◆ Record set:
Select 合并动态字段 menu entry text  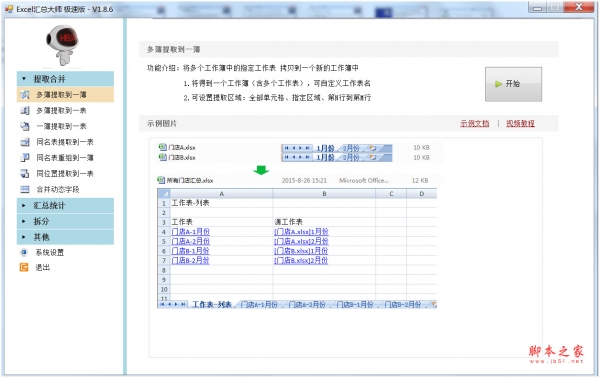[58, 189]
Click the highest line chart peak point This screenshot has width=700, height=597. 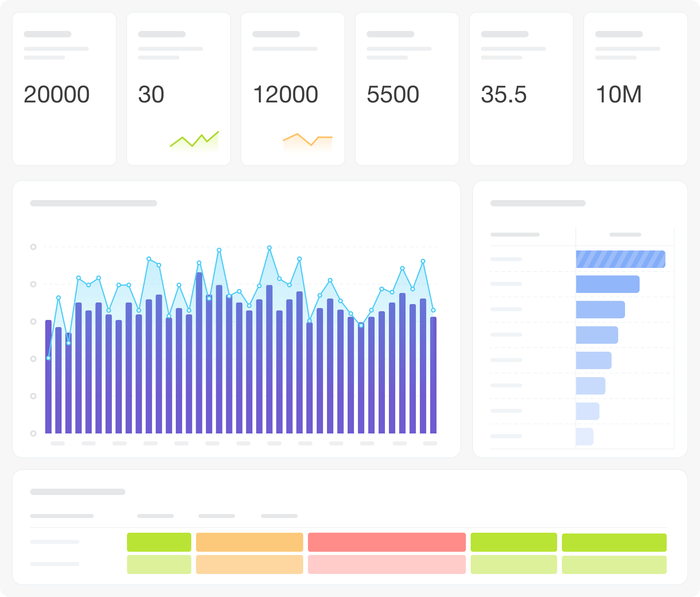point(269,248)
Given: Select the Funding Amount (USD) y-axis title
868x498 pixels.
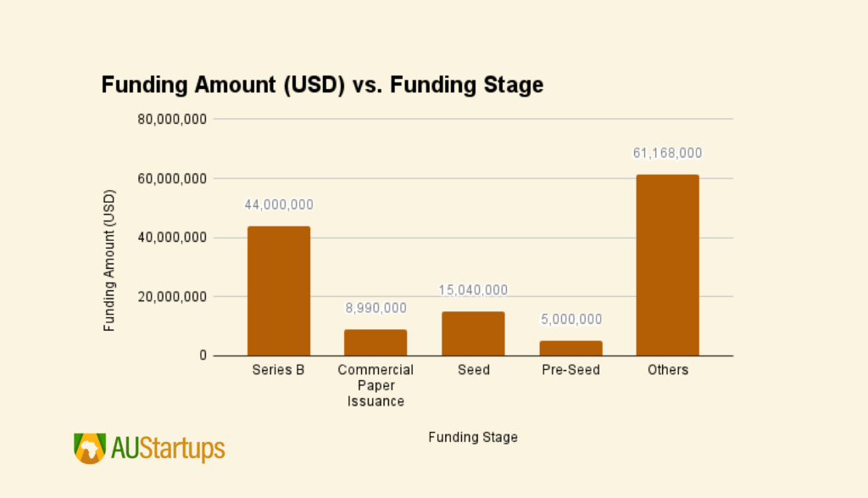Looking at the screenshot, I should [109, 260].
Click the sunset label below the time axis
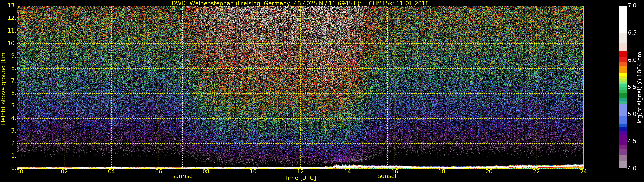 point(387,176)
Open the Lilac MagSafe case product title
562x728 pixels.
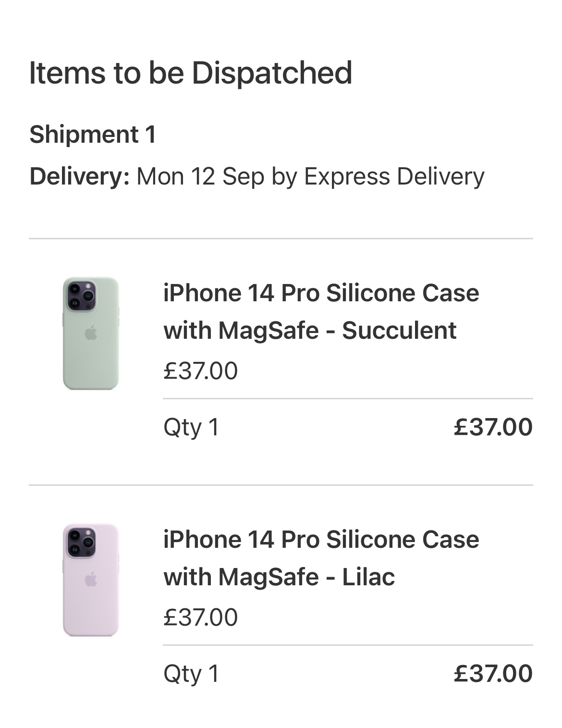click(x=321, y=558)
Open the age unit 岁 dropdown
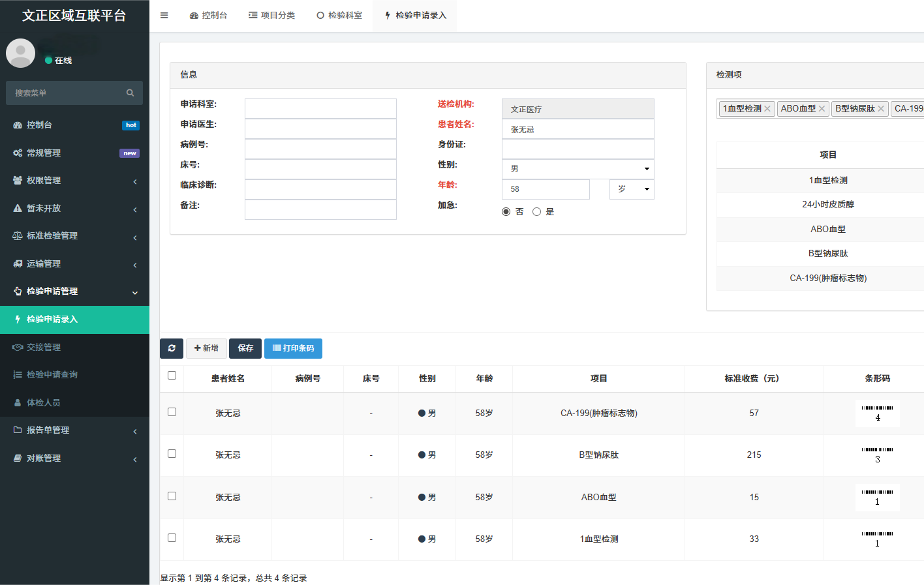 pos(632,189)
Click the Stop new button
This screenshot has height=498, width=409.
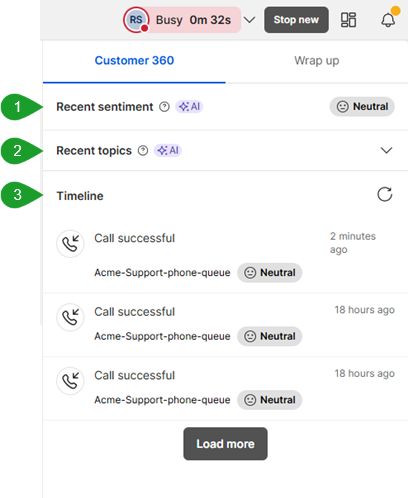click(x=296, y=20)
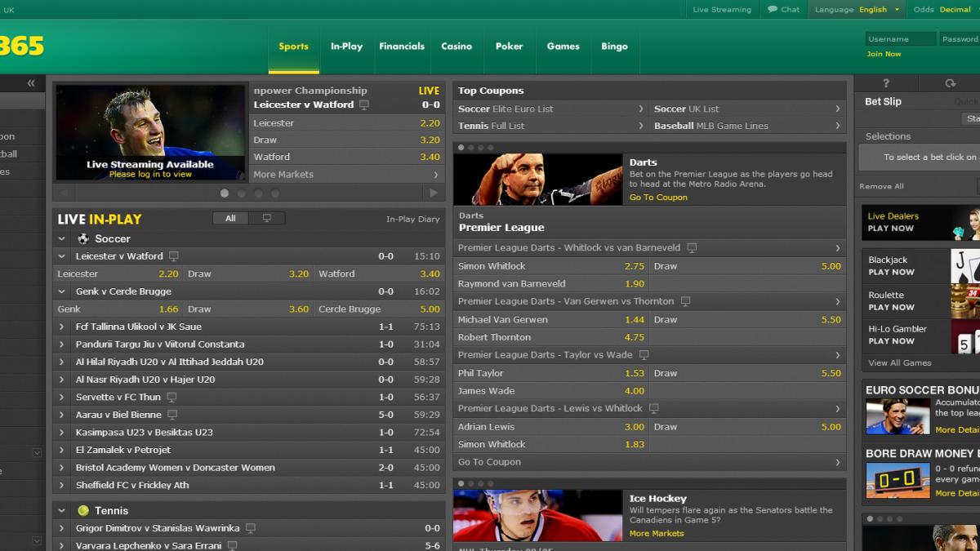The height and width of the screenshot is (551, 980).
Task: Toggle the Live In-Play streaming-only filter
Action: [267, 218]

◆ Aim of the exercise:
Line count for "title": determine it from the data and answer with the number by itself.

◆ Result of the exercise:
2